# Phoenix's Planted Fluval Spec III



## Mr2KiEu (Jan 25, 2013)

Scored this awesome Fluval Spec 3 gal from Dr. F&S. I'm assuming it's the 2013 replacement of the Fluval Spec 2 gal or maybe just the middle child between the Spec 2 and Spec 5. lol. I replaced the stock LED light for the 13w CF Fluval light that normally comes with the Fluval Ebi or Flora tanks. Still looking for a nice small piece of driftwood or rock to put in the middle. I plan to add a Mystery Snail and maybe Cory. Tank stats can be found in my signature at the bottom. Enjoy!


----------



## Starchild21 (Jan 12, 2013)

Your reef tank is amazing! I love it!


----------



## Sparrowhawk (Nov 19, 2012)

Both tanks look beautiful! ^.^


----------



## Mr2KiEu (Jan 25, 2013)

^^Thank you! I've been kinda neglecting the reef tank ever since I got the Betta. lol


----------



## BearMitten (Jan 17, 2013)

how did you plant the micro sword? Both tanks look very very cool. I purchased some micro sword and when I got them out of their little planter fiber things they all just seemed to split apart.


----------



## Mr2KiEu (Jan 25, 2013)

BearMitten said:


> how did you plant the micro sword? Both tanks look very very cool. I purchased some micro sword and when I got them out of their little planter fiber things they all just seemed to split apart.


 
I bought my Micro Sword from Petsmart for $8.99. They didn't have any fiber stuck to them, but they did have some sort of gel that I had to wash off. They were pretty healthy and was stuck together. I've read somewhere that people use tweezers to plant with. Hope that helps!


----------



## Mr2KiEu (Jan 25, 2013)

Made a quick trip to Aqua Forest Aquarium in San Francisco today. It's a ADA (Amano Design Aquarium) inspired store that specializes in freshwater NPT aquascapes. Found the perfect piece of driftwood that they called "Branch Wood" and some Anubias. Saw a nice AIO 2.3gal tank that I was so tempted to buy. It looks like a smaller version of the Fluval Spec V but smaller footprint, better quality and thicker glass! I was able to resist.....for now. LoL

Thought you guys would like to see some pics of this AMAZING store. Here are some pics of the tanks they had setup around the store and the Branch Wood being added to my Spec III. Enjoy!


----------



## tekkguy (Jan 28, 2013)

That 2 gallon you skipped looks awesome!! Did you happen to see what brand it was?


----------



## Otterfun (Dec 31, 2012)

where is the place?
Looks like Union Street, Castro or Marina...used to love in SF, miss the city


----------



## Mr2KiEu (Jan 25, 2013)

tekkguy said:


> That 2 gallon you skipped looks awesome!! Did you happen to see what brand it was?

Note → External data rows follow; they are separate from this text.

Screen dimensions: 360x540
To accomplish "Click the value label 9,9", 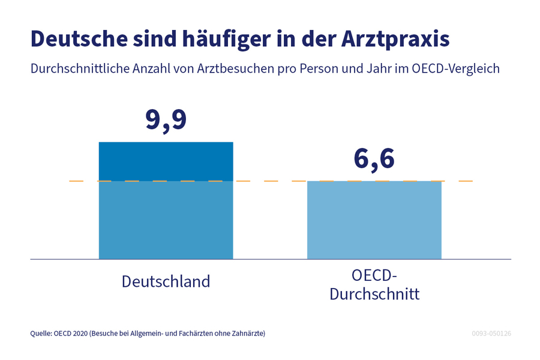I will click(x=166, y=119).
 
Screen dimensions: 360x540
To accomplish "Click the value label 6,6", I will click(x=374, y=160).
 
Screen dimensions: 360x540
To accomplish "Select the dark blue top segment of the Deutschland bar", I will click(x=166, y=161).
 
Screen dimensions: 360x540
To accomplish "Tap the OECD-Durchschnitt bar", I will click(x=374, y=220).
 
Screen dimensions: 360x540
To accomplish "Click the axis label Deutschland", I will click(x=166, y=281).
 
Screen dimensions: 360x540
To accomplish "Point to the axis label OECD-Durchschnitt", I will click(x=374, y=285).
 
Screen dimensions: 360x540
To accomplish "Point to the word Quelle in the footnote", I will click(x=40, y=333).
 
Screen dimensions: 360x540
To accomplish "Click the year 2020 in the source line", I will click(x=80, y=333).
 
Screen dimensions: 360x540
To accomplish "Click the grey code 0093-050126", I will click(x=491, y=333).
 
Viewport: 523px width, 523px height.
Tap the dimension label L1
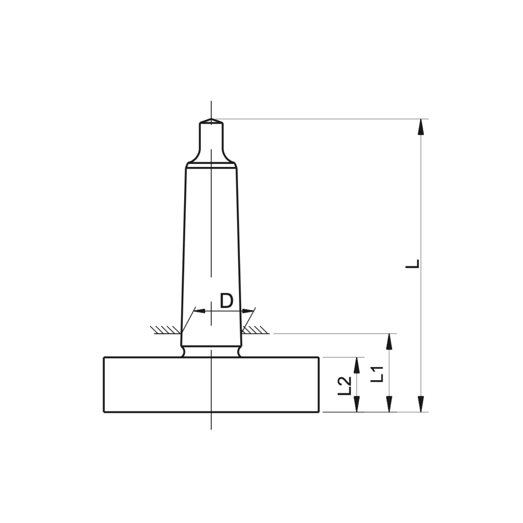[x=378, y=374]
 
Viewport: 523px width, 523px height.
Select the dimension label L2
[x=345, y=386]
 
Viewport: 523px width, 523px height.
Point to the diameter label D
[x=226, y=301]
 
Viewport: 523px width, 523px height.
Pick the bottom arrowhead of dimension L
[x=421, y=404]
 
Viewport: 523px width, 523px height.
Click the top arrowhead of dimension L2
[x=357, y=365]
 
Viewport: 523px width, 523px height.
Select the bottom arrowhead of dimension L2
[x=357, y=404]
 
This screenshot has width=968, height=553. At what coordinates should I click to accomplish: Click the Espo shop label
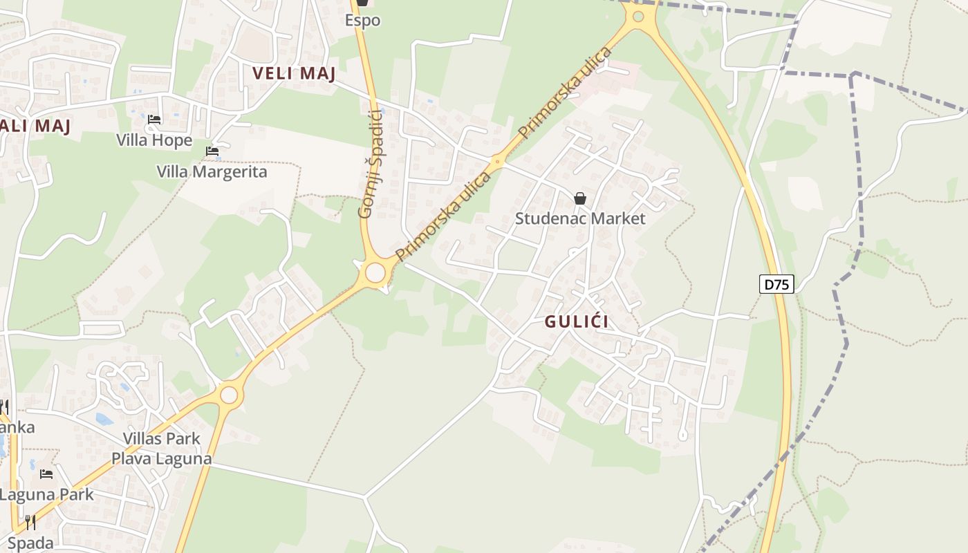362,20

No I didn't. I wish I did tho. I'll need to do more research on it before I consider buying it. I might call and ask them what brand it is. If I find out I'll let you know.




Otterfun said:


> where is the place?
> Looks like Union Street, Castro or Marina...used to love in SF, miss the city


It's on Fillmore St. Near Japantown. I agree GREAT city! So many things to do there. I'm lucky I only live 40min away :-D


----------



## Caii (Jan 17, 2013)

Wow! Your tanks and that store are incredible! ^^

If only my area had such wonderful options lol


----------



## leahleigh (Feb 3, 2013)

Gah, so jealous of that wood! I really need to find time to find some for cheap, but everything I find that has the look I want is $50+, if you don't mind me asking, how much did you pay for that?


----------



## Mr2KiEu (Jan 25, 2013)

leahleigh said:


> Gah, so jealous of that wood! I really need to find time to find some for cheap, but everything I find that has the look I want is $50+, if you don't mind me asking, how much did you pay for that?

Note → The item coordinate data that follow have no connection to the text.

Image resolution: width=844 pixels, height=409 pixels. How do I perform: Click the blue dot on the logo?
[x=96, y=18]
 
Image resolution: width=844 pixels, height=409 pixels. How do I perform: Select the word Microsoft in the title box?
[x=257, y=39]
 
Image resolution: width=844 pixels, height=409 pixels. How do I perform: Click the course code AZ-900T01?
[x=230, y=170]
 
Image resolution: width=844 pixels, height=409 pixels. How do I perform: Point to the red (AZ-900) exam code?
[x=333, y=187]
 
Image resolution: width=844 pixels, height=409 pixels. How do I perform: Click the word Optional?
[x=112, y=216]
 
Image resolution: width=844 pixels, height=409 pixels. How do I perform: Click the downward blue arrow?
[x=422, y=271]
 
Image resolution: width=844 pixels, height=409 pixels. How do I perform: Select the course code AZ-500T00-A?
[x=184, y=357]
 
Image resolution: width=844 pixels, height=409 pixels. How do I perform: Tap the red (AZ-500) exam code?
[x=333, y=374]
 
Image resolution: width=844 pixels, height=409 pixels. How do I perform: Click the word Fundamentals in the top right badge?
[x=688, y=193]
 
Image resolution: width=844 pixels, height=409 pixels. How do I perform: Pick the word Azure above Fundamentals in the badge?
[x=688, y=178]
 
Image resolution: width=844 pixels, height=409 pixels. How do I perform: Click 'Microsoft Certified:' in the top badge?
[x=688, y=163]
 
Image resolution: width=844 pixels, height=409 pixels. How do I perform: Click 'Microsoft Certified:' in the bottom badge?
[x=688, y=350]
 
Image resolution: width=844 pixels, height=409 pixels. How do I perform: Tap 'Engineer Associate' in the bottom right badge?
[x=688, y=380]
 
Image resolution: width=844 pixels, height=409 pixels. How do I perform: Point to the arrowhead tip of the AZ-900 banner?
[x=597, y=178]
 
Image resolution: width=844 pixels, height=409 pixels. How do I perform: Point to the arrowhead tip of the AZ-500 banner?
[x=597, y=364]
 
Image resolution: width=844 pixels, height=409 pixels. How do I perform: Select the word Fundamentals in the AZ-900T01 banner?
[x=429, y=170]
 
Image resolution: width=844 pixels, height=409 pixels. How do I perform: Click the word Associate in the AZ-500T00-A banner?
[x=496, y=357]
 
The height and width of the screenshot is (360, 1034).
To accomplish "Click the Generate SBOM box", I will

I bought it for $20 bucks. I was lucky to have found it on my first visit to that LFS. It's pretty small since it fits in my Spec III, but I like all the branches that extends from it. $50 seems pretty expensive for driftwood. Try looking at the Aqua Forest website. They sell this Branch Wood on there in various sizes. Goodluck!

Thank you everyone for all the kind compliments!


----------



## BasilBetta87 (Jan 15, 2011)

How's this tank doin?


----------



## mybettaclub guadalajara (May 8, 2014)

Increíble están muy bien


----------